Las relaciones humanas son un pilar fundamental de la felicidad. Somos seres sociales y necesitamos la conexión, el apoyo y el amor de los demás. Las relaciones saludables (familiares, de amistad, de pareja) nos brindan un sentido de pertenencia, nos permiten crecer a través del espejo del otro, y nos ofrecen la oportunidad de dar y recibir amor, lo cual es una de las fuentes más profundas de alegría y plenitud.

En resumen, querer ser feliz no solo no es malo, sino que es una aspiración noble y el punto de partida para una vida con sentido. La felicidad no es un concepto superficial, sino un viaje profundo que implica discernimiento, entrega incondicional (especialmente en las relaciones), una comunicación auténtica que trasciende las palabras, y la capacidad de encontrar unidad en la diversidad. Es un camino de descubrimiento del propósito personal, de escucha interior y de superación de las distracciones que nos alejan de nuestra esencia. Cultivar la autoestima y gestionar nuestras emociones son herramientas esenciales en este viaje.

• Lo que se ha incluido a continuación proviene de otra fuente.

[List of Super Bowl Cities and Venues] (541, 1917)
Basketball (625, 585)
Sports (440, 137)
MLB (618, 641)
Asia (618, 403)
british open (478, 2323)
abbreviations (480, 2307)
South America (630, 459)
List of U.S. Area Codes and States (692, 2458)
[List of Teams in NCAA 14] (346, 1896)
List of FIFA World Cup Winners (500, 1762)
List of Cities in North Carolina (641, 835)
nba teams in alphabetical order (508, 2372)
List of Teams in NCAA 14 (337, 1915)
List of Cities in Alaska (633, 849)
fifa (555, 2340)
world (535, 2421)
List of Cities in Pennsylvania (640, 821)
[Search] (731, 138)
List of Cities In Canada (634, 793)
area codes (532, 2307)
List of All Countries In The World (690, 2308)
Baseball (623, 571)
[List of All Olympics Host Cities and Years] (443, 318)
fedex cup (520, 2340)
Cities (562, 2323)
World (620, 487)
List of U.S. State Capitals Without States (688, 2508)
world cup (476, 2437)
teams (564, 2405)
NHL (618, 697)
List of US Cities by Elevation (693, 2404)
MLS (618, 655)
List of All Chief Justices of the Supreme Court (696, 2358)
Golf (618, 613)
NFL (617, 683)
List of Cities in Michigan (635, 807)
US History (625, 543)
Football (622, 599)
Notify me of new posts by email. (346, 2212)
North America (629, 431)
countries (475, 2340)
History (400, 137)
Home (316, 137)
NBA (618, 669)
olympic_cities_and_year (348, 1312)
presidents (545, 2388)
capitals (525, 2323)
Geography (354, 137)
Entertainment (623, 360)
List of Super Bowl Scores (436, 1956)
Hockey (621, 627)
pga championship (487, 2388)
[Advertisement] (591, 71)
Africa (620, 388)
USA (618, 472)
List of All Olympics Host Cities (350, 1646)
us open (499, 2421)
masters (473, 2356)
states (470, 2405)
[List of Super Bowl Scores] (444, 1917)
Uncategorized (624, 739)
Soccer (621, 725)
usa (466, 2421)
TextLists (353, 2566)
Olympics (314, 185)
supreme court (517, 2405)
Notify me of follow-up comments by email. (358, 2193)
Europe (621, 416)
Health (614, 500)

A todos aquellos que sienten esa hermosa vocación a la felicidad, ya sea a través del matrimonio o de cualquier otro camino de vida, les exhorto a compartir y esforzarse por vivir con un solo corazón. No se desalienten y nunca pierdan la esperanza. La vida nos ama y quiere que seamos felices, más allá de cualquier cruz o desafío que tengamos que cargar a lo largo del camino. El deseo de felicidad es una invitación a vivir plenamente, a dar lo mejor de nosotros mismos y a construir una vida con significado y alegría duraderos.